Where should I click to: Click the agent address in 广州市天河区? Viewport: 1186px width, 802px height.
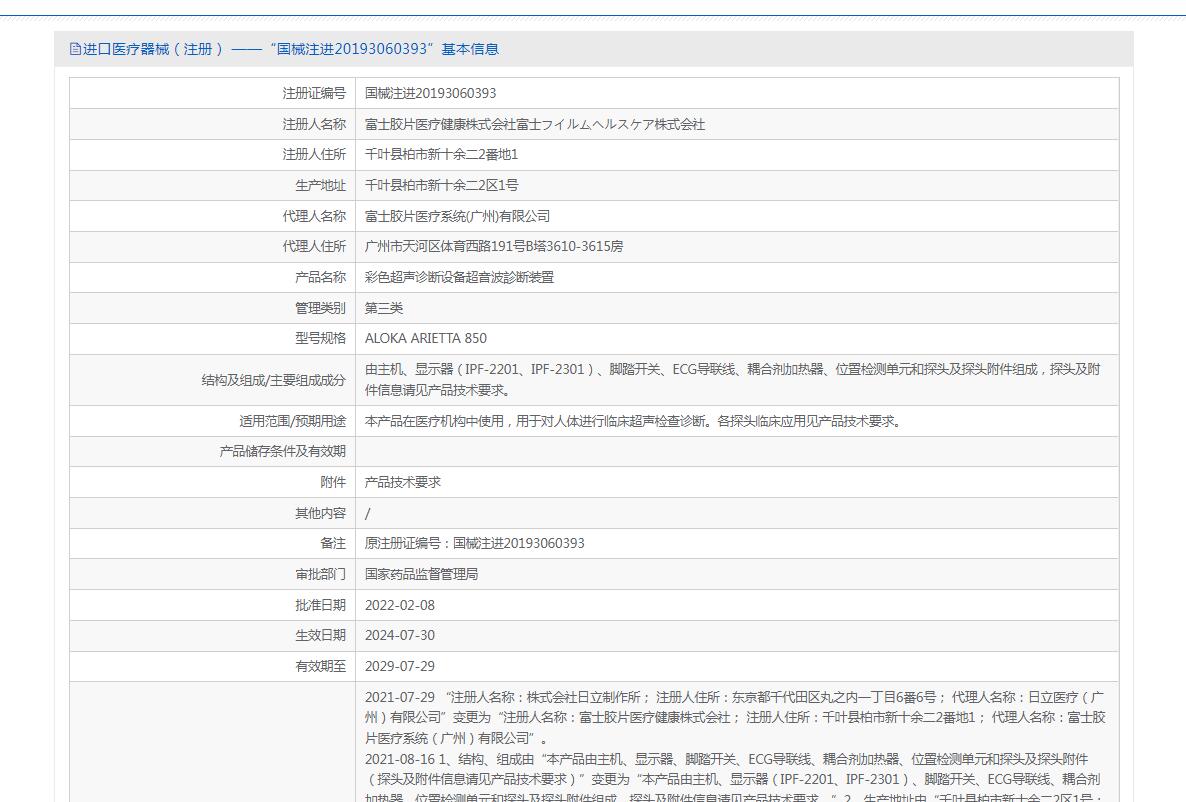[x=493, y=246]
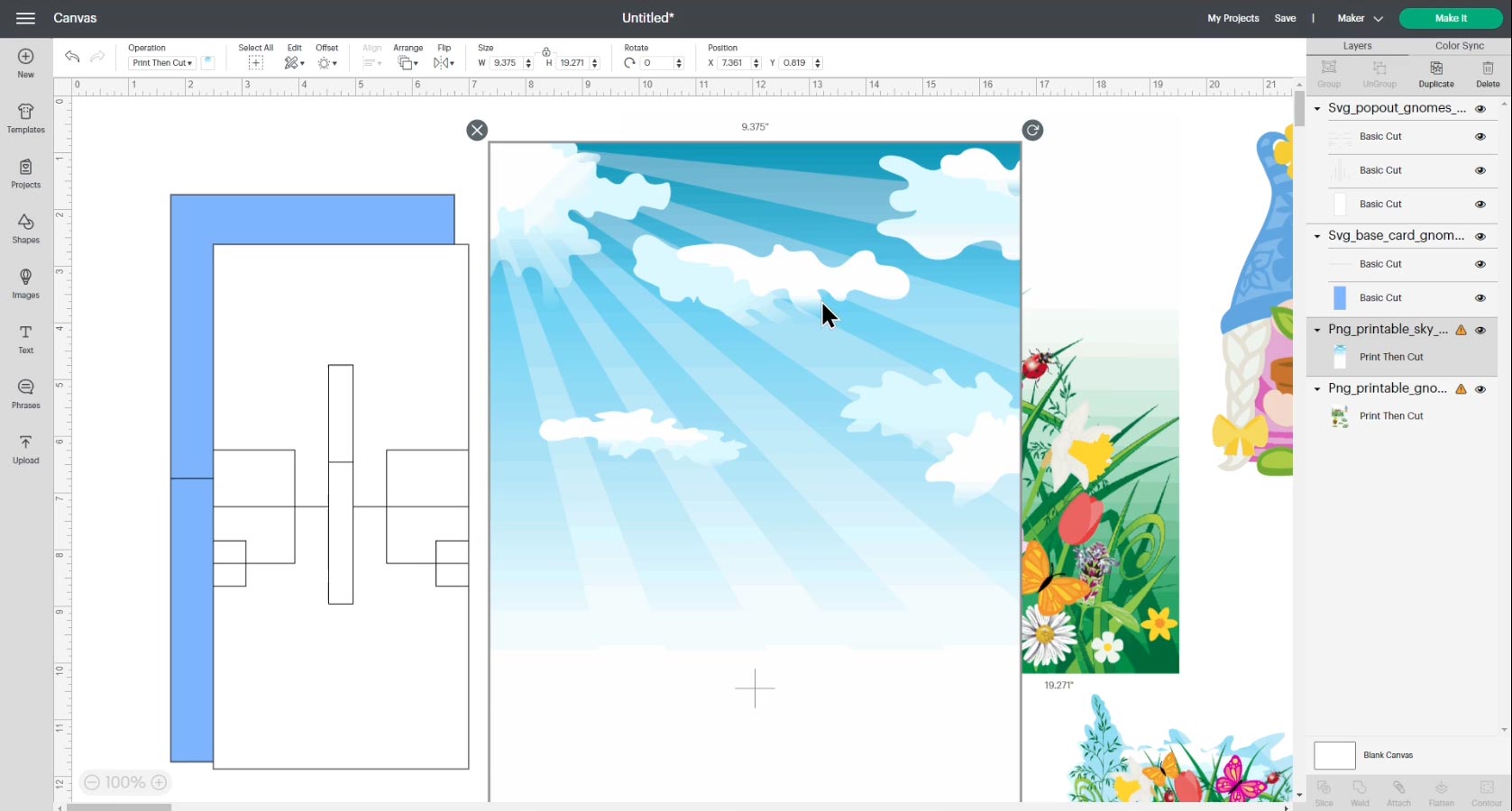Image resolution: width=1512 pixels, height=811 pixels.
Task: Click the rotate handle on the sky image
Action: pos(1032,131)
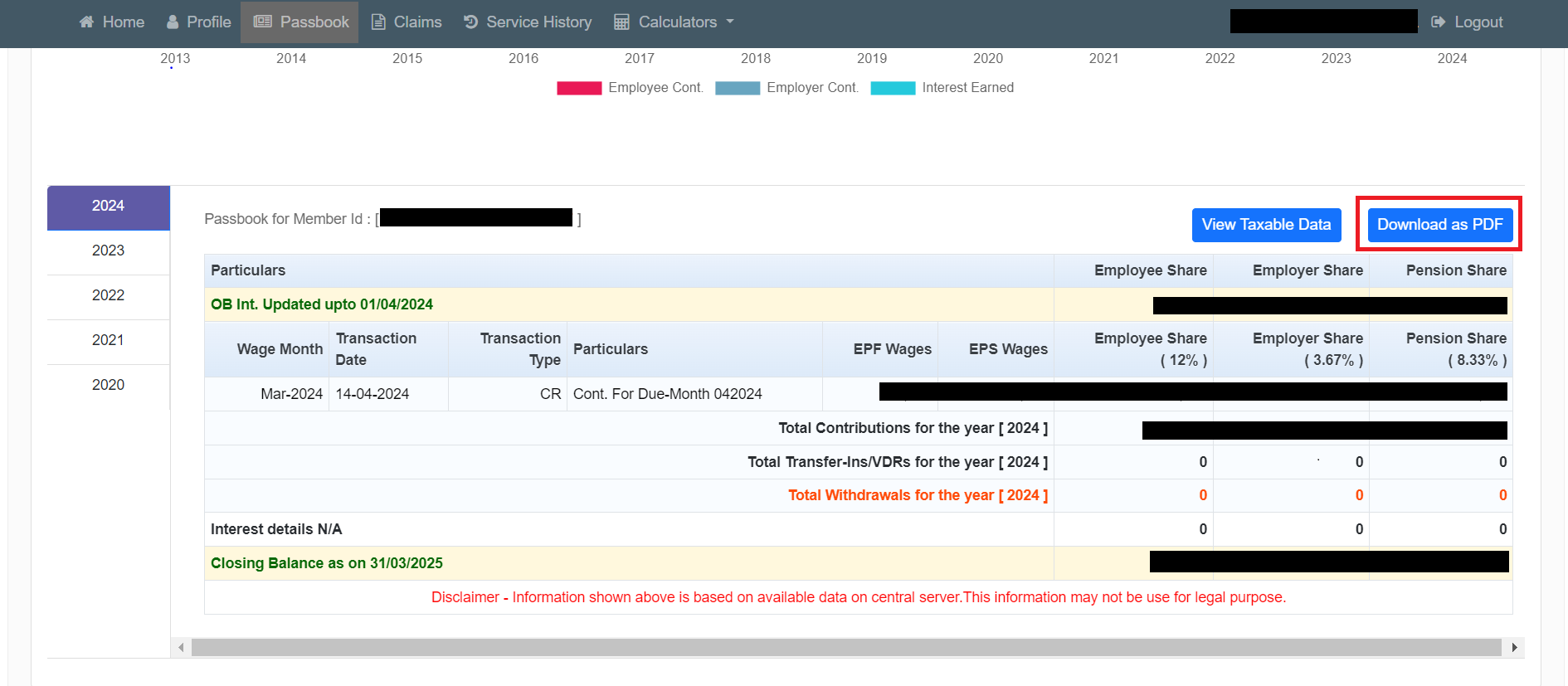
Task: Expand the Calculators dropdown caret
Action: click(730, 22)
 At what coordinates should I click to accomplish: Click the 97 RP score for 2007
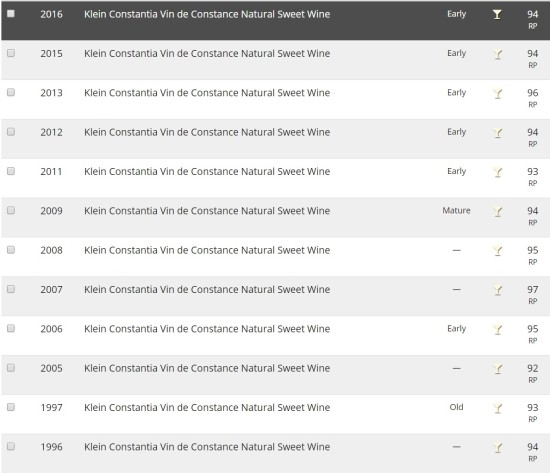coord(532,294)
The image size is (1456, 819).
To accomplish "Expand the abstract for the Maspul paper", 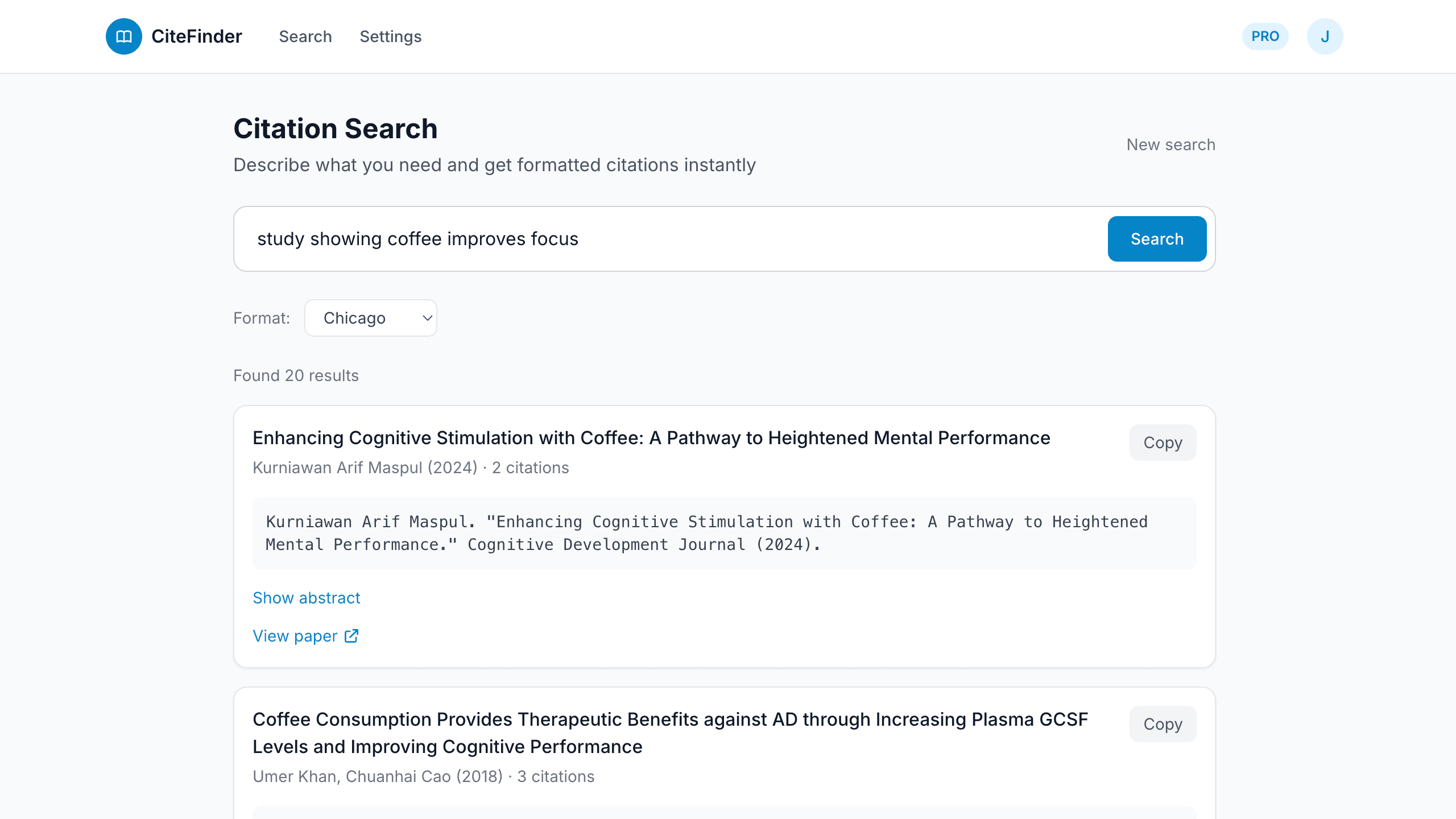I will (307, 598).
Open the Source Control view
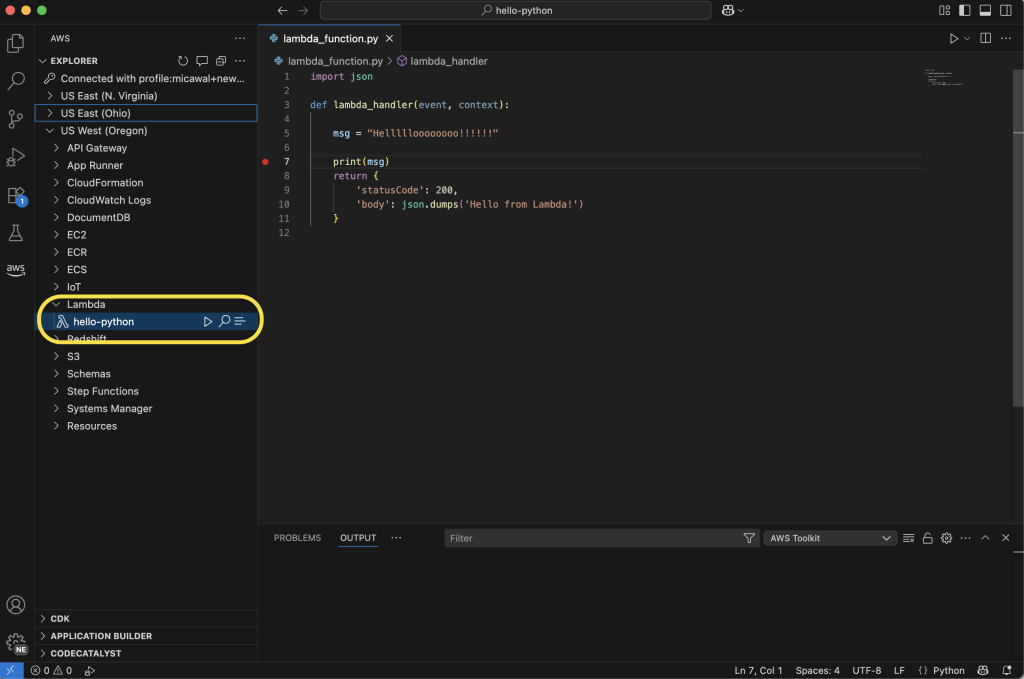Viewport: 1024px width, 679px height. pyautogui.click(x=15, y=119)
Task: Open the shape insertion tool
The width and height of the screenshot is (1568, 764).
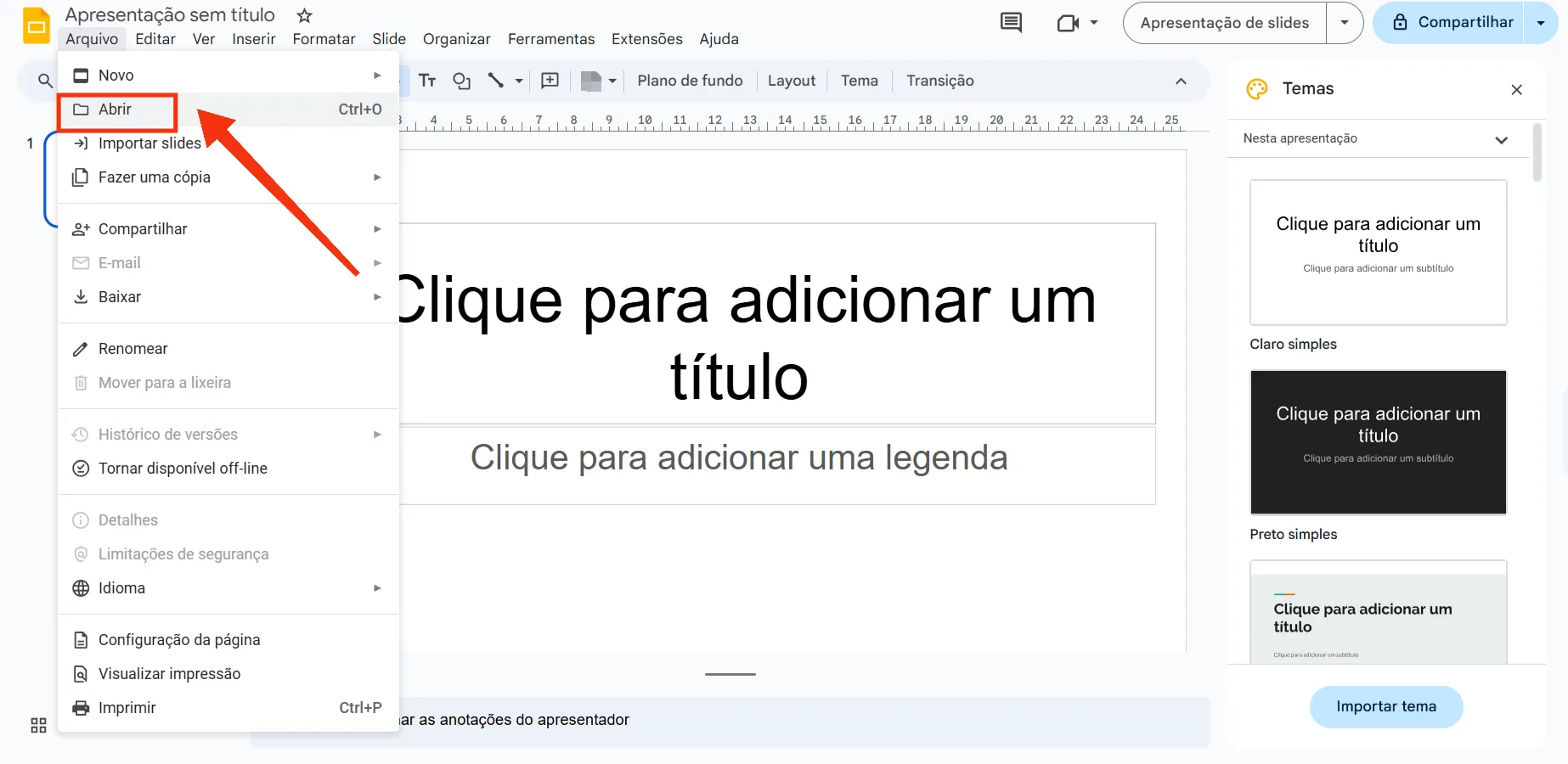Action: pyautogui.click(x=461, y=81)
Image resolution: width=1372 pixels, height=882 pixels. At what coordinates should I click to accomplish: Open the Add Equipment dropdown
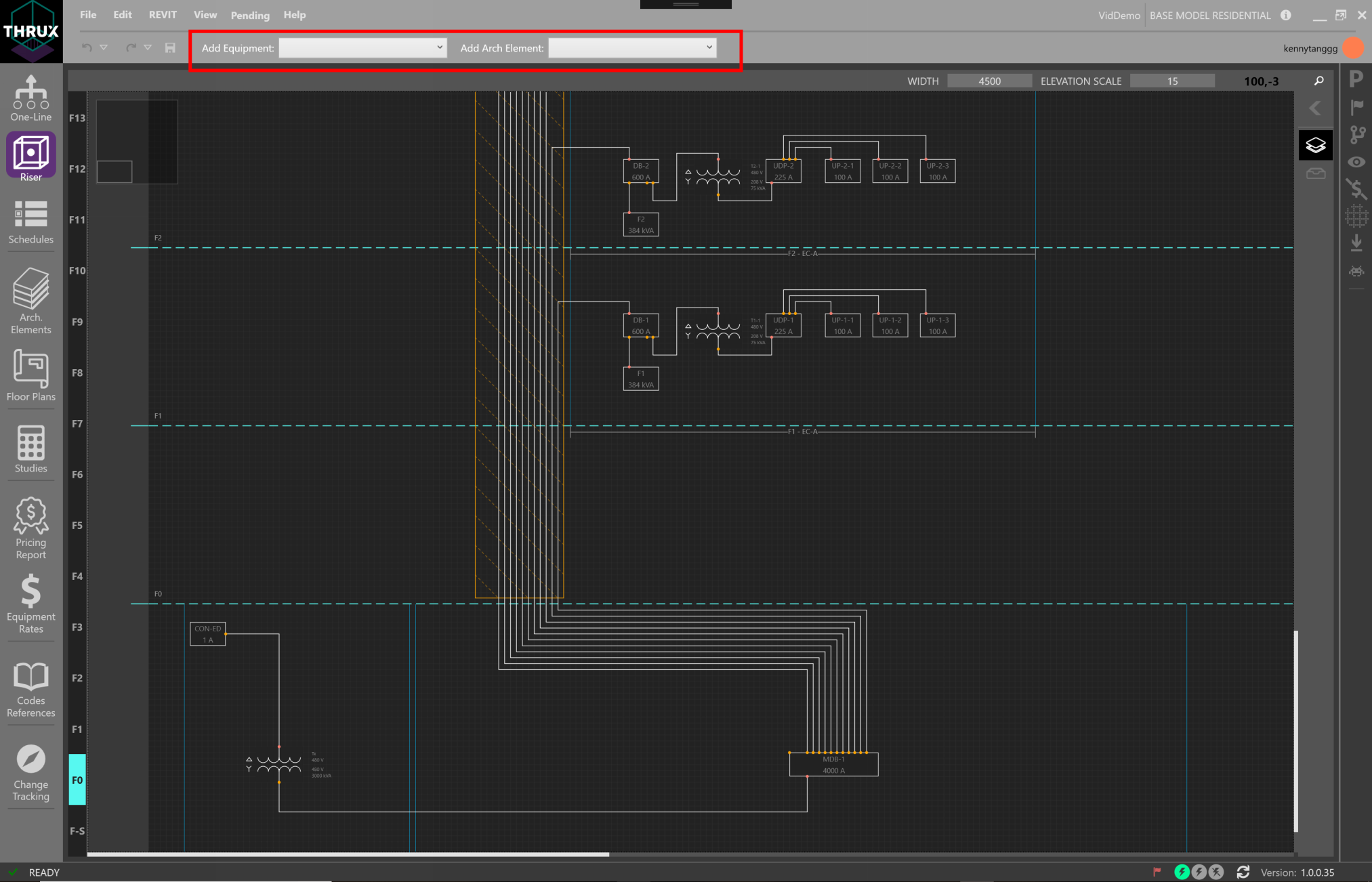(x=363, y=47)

### GOAL OF THE EXERCISE
Reproduce everything in the listing from its start down to the line containing "Action: click(730, 22)", including both ends. Leave the pictures out of your answer.

### RESULT OF THIS TASK
Where should I click to: Click the agent address in 广州市天河区? Viewport: 1186px width, 802px height.
[x=493, y=246]
Image resolution: width=1512 pixels, height=811 pixels.
Task: Click the rotate handle on the sky image
Action: pos(1032,131)
Task: Expand the Calculators dropdown caret
Action: click(730, 22)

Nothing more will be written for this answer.